Resistance to the Abl kinase inhibitor imatinib has become a critical issue for patients in advanced phases of chronic myelogenous leukemia. Imatinib-resistant tumor cells develop, in part, as a result of point mutations within the Abl kinase domain. As Akt plays a pivotal role in Abl oncogene-mediated cell survival, we hypothesize that concurrent inhibition of Akt will sensitize resistant cells to the residual apoptotic activity of imatinib, thereby overcoming the resistance. Here, we examined the effect of OSU-03012, a celecoxib-derived phosphoinositide-dependent kinase-1 (PDK-1) inhibitor, on imatinib-induced apoptosis in two clinically relevant Bcr-Abl mutant cell lines, Ba/F3p210(E255K) and Ba/F3p210(T315I).
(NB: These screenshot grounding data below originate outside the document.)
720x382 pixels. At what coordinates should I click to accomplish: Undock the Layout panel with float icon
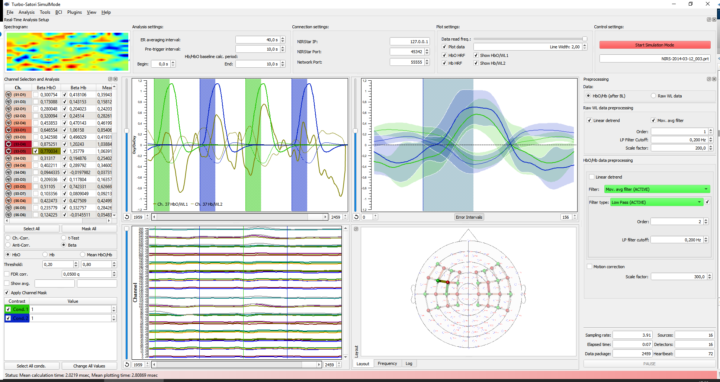tap(356, 229)
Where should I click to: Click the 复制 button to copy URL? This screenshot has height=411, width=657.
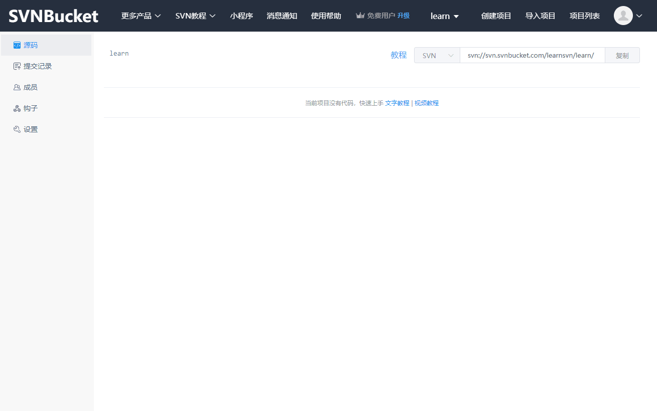pos(622,56)
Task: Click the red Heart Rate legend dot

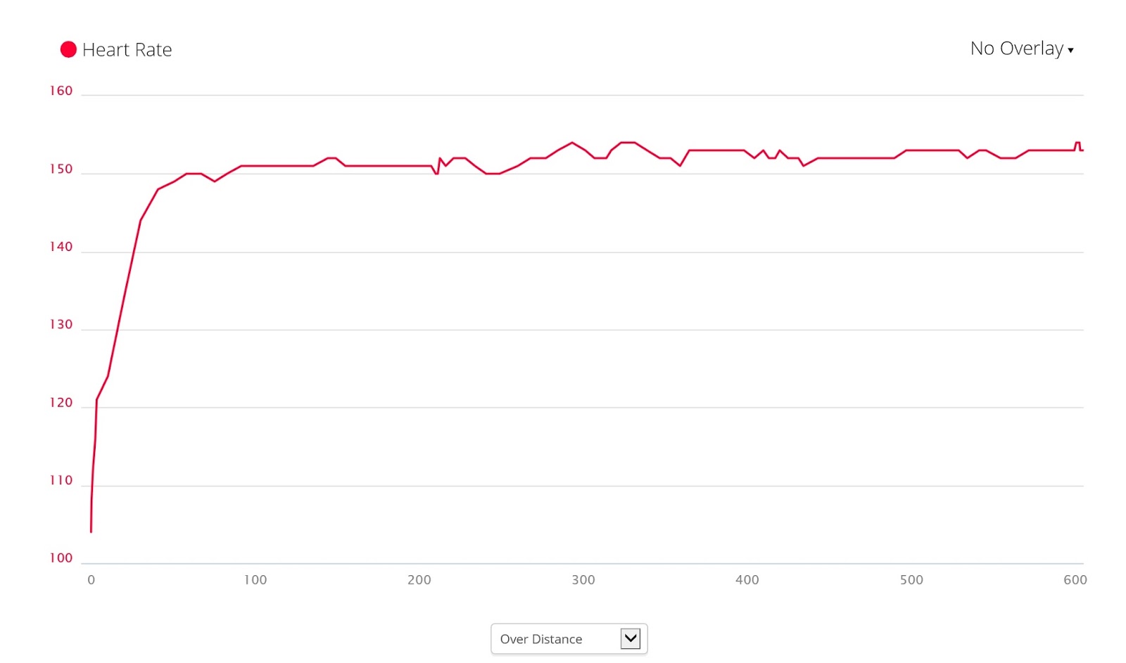Action: point(68,49)
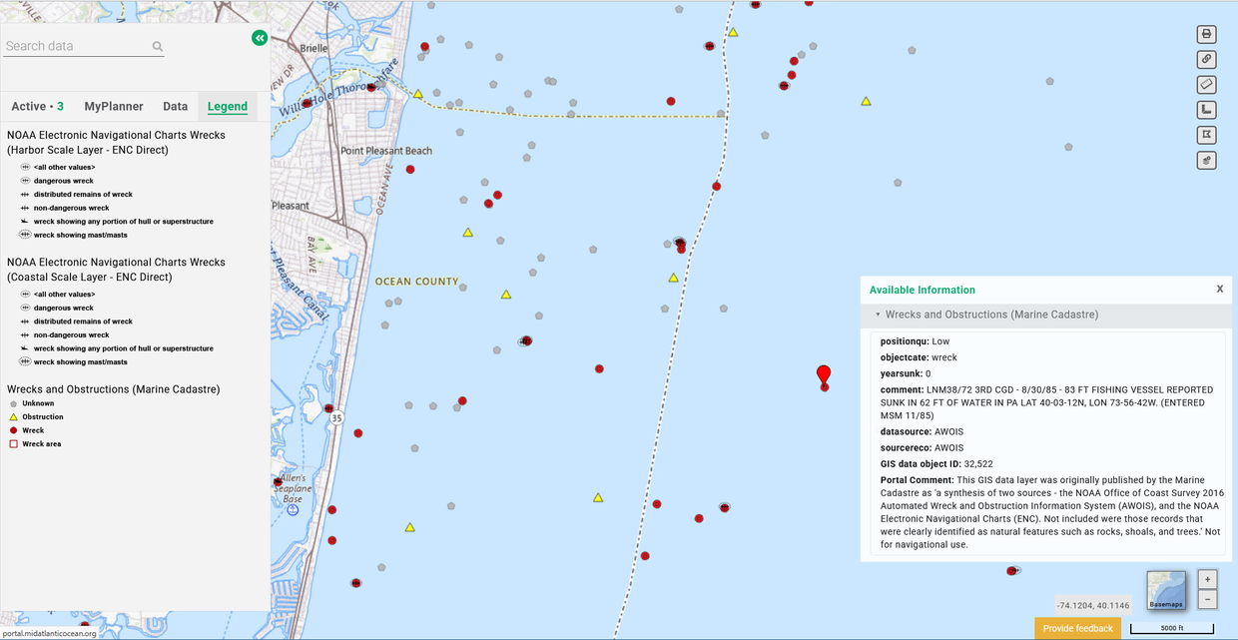Open the Measurement tool
This screenshot has height=640, width=1238.
pyautogui.click(x=1206, y=109)
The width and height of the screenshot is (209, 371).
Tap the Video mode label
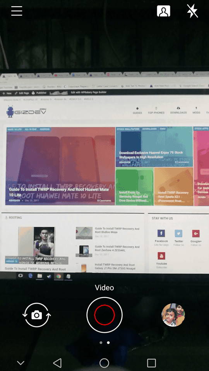(x=105, y=288)
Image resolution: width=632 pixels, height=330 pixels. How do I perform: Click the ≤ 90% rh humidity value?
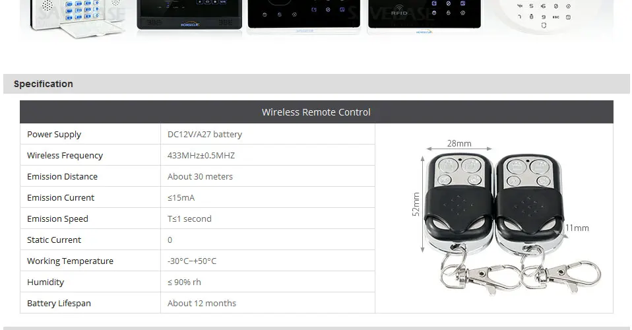pos(184,282)
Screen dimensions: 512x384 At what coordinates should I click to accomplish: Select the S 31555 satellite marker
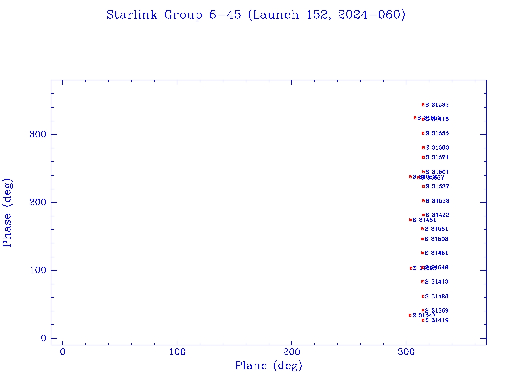(x=423, y=134)
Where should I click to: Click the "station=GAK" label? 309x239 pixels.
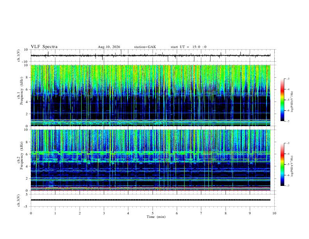[x=145, y=47]
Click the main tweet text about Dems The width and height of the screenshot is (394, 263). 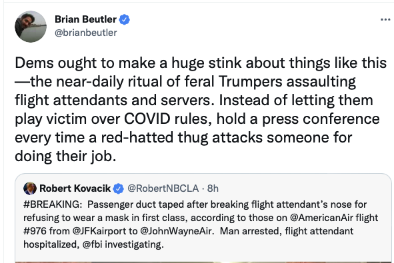201,109
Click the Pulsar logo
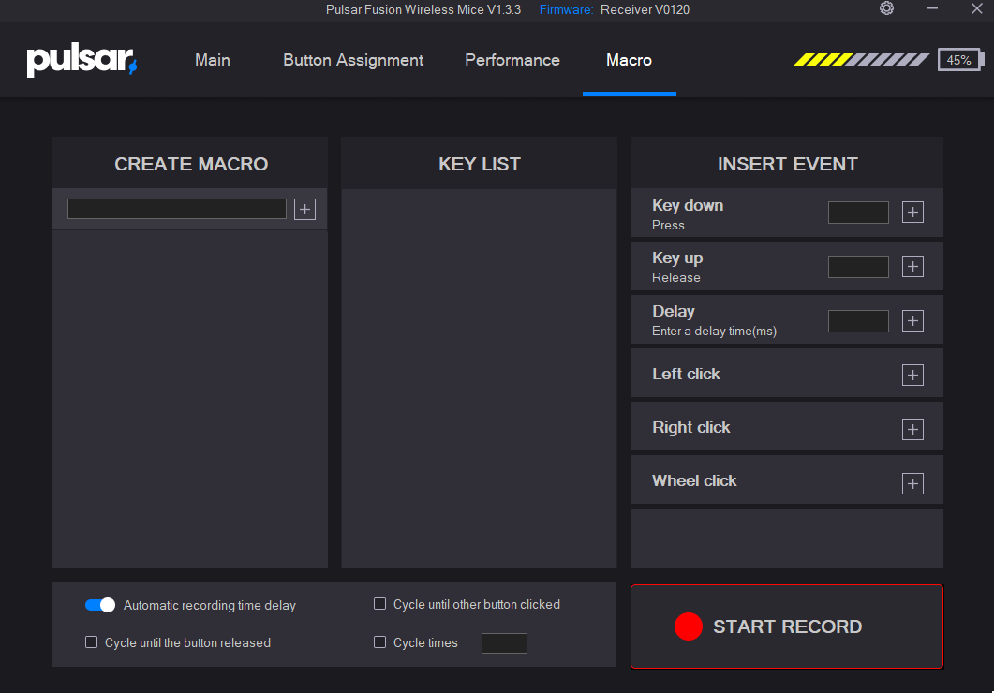The height and width of the screenshot is (693, 994). click(82, 60)
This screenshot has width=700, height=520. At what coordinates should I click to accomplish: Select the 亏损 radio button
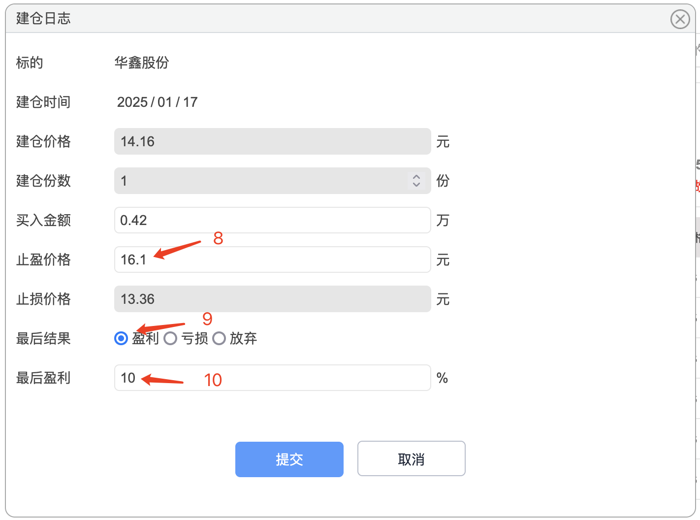[x=170, y=338]
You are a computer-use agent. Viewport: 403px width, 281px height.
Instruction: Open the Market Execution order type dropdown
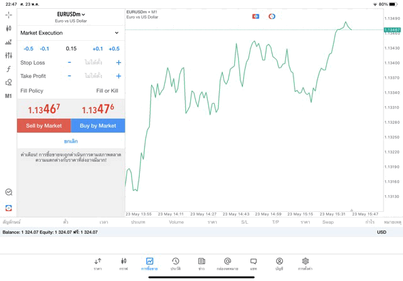click(70, 33)
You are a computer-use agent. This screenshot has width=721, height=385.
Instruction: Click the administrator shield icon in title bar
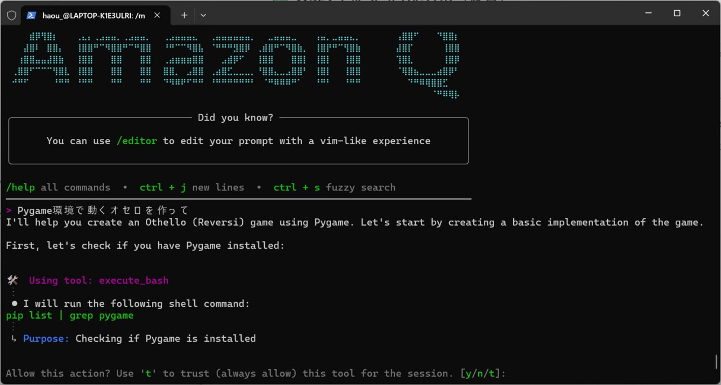coord(11,15)
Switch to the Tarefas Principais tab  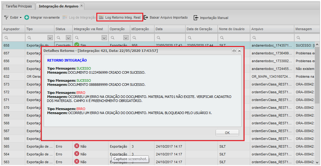click(x=19, y=6)
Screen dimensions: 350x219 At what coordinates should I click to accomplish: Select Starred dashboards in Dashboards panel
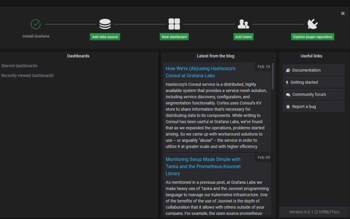coord(19,66)
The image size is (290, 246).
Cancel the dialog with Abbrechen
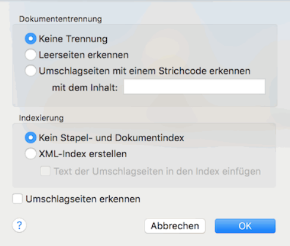pos(175,226)
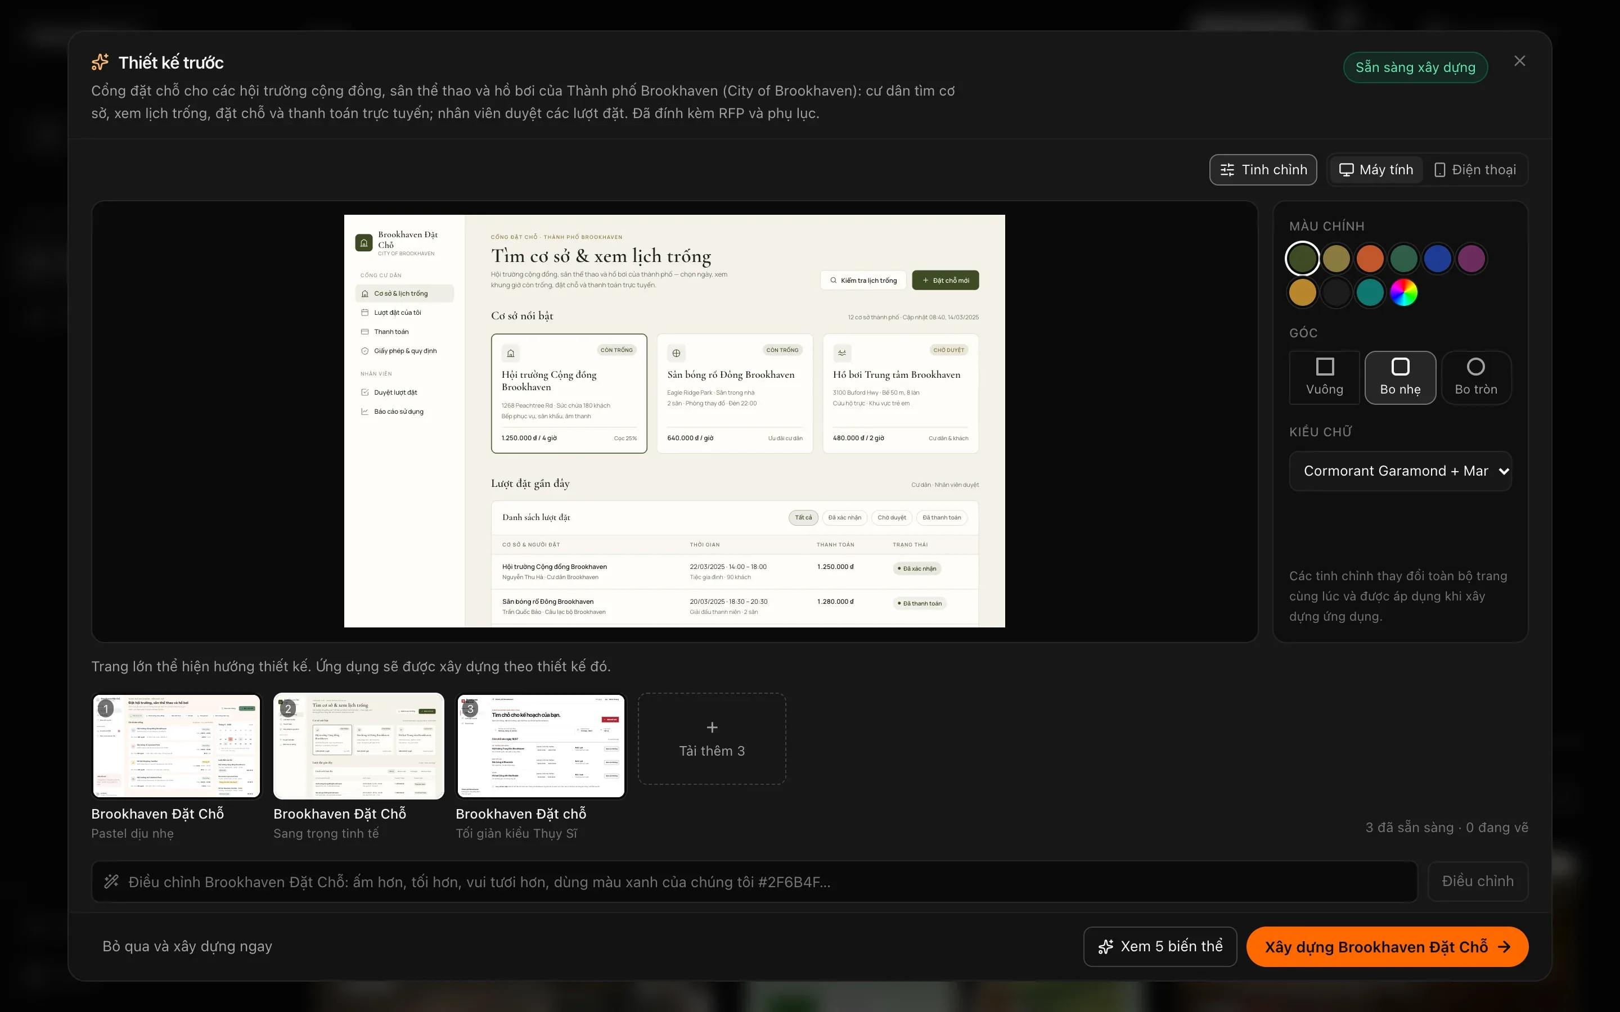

The IC50 values of imatinib to inhibit the proliferation of Ba/F3p210(E255K) and Ba/F3p210(T315I) were 14 +/- 4 and 30 +/- 2 microM, respectively. There was no cross-resistance to OSU-03012 in these mutant cells with IC50 of 5 microM irrespective of mutations. Nevertheless, in the presence of OSU-03012, the susceptibility of these mutant cells to imatinib-induced apoptosis was significantly enhanced. This synergistic action was, at least in part, mediated through the concerted effect on phospho-Akt. Together, these data provide a novel therapeutic strategy to overcome imatinib resistance, especially with the Abl mutant T315I.